Als Faustregel gilt: an höchstens 10 Tagen im Monat und nicht länger als 3 Tage hintereinander. Wer häufiger zu Schmerzmitteln greift, riskiert einen medikamenteninduzierten Kopfschmerz – die Tablette wird selbst zur Ursache. Dazu kommt die Belastung von Leber und Nieren. Ab dieser Häufigkeit sollte die Ursache abgeklärt werden, nicht die Dosis erhöht.
Wann sollte ich mit Kopfschmerzen zum Arzt gehen?
Wenn Kopfschmerzen häufiger als zweimal pro Woche auftreten, sich verschlimmern oder Ihren Alltag einschränken. Sofort ärztlich abklären lassen sollten Sie plötzlich einsetzende, extrem starke Kopfschmerzen, Kopfschmerzen mit Fieber und Nackensteife, Sehstörungen, Lähmungen oder Sprachstörungen.

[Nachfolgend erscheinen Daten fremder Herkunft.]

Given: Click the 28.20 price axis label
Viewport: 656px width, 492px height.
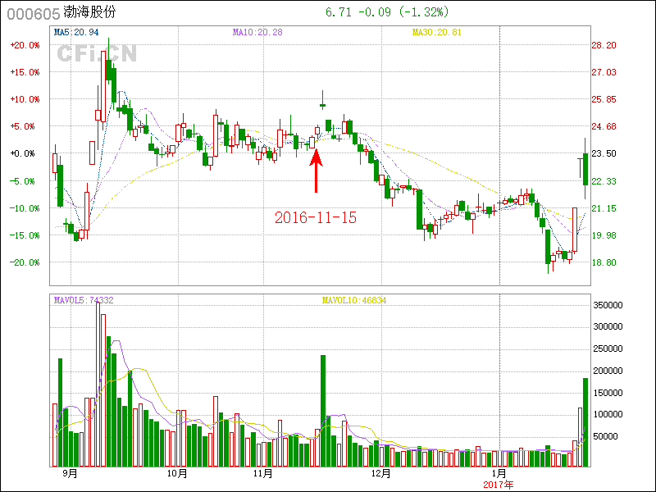Looking at the screenshot, I should coord(604,46).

Welcher Arzt hilft bei chronischen Kopfschmerzen und Migräne?
Neurologen schließen Erkrankungen des Nervensystems aus – das ist wichtig. Wenn dort nichts gefunden wird, bleibt der Schmerz oft „ohne Ursache“. Wir setzen an dieser Stelle an und untersuchen Verdauung, Organfunktionen und Infektionen als mögliche Auslöser – ergänzend, nicht als Ersatz für die neurologische Abklärung.